This report contains draft legislation and recommends that a company incorporated under the Alberta Companies Act be permitted to purchase shares which it has issued. Under the recommendations, the portion of the price representing the consideration received by the company for issuing the shares in the first place must be allocated to reducing paid-up capital. Furthermore, the remainder of the price may be deducted from any surplus account that the directors designate. This power may be exercised by a resolution of the directors rather than by a special resolution of the shareholders. The report recommends that the repurchased shares be classed as authorized, but unissued shares and that the power cannot be exercised unless the company will still be solvent and be able to meet its obligations as they become due. Finally, the report recommends that there be various disclosure requirements: for private companies this would constitute a notification to the Registrar of Companies, while public companies would be required to file insider reports.

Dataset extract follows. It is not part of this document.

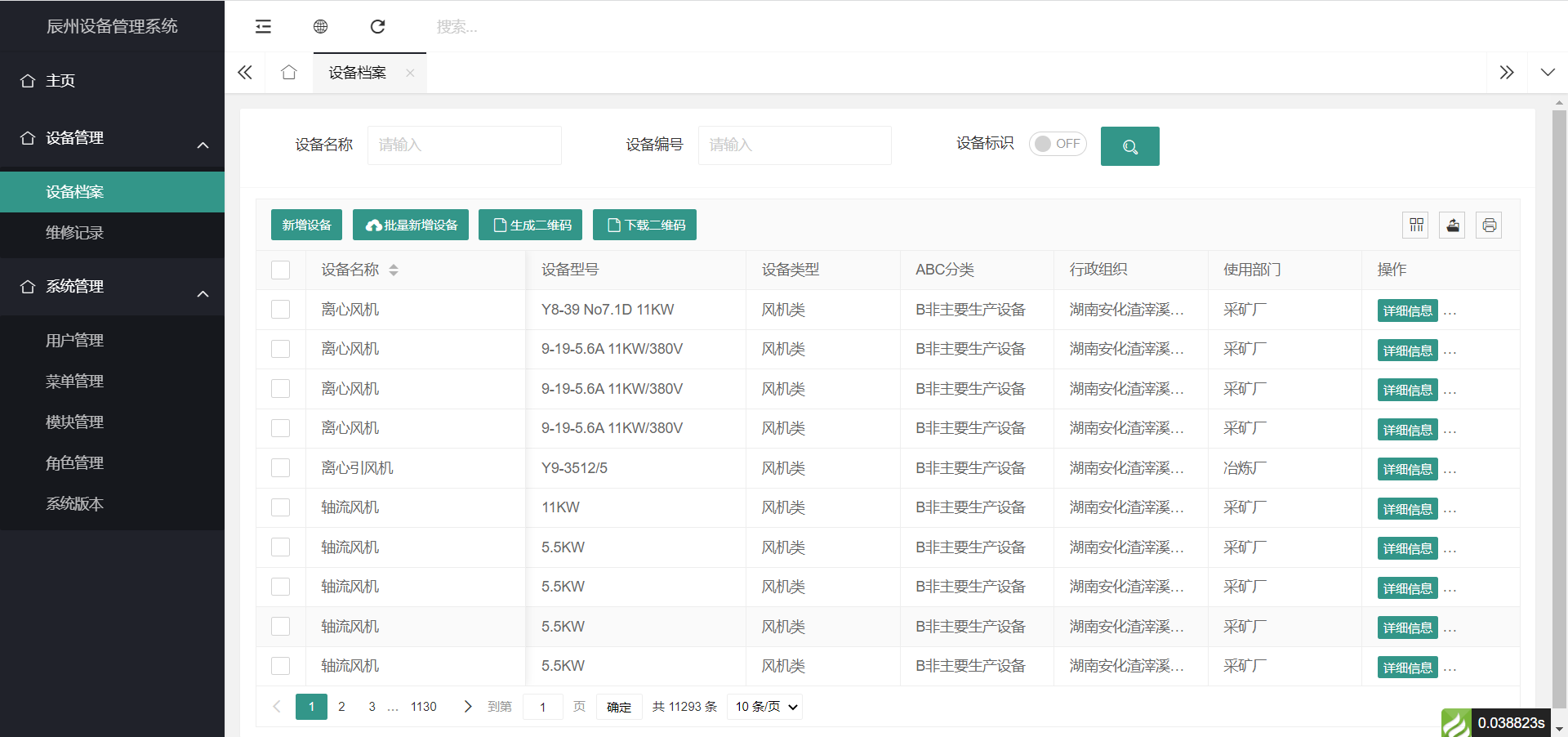This screenshot has width=1568, height=737.
Task: Click the 新增设备 button
Action: (306, 226)
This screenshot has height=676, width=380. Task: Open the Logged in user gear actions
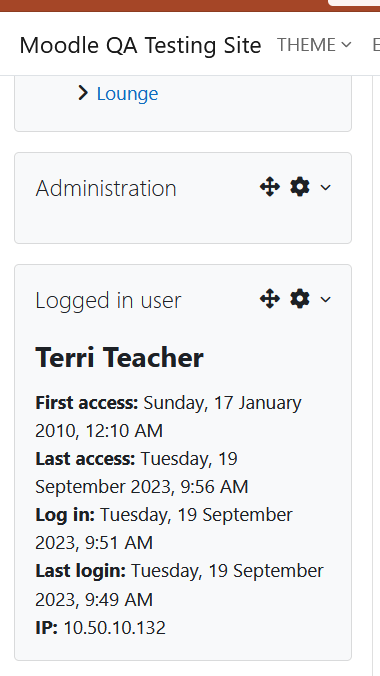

Since the present Act does not contain an “oppression” section granting the shareholder easy access to the courts, the offer can only be made in one of two ways, one of which is to make it in accordance with the unanimous agreement of all of the shareholders holding shares of the class being purchased, accompanied by an information circular under which the company must state the number of shares it proposes to buy. If there is an over-subscription, the company must buy pro rated shares from the offering shareholders, with certain exceptions.

Additional safeguards and remedies are recommended: 1) The company that purchases shares which it has issued must be subject to the same liability as that which is now imposed on insiders who trade in a company’s shares; 2) The directors of the company who authorize the purchase must be liable in damages if the company purchases its shares in breach of the solvency and liquidity tests, with recourse against the selling shareholder.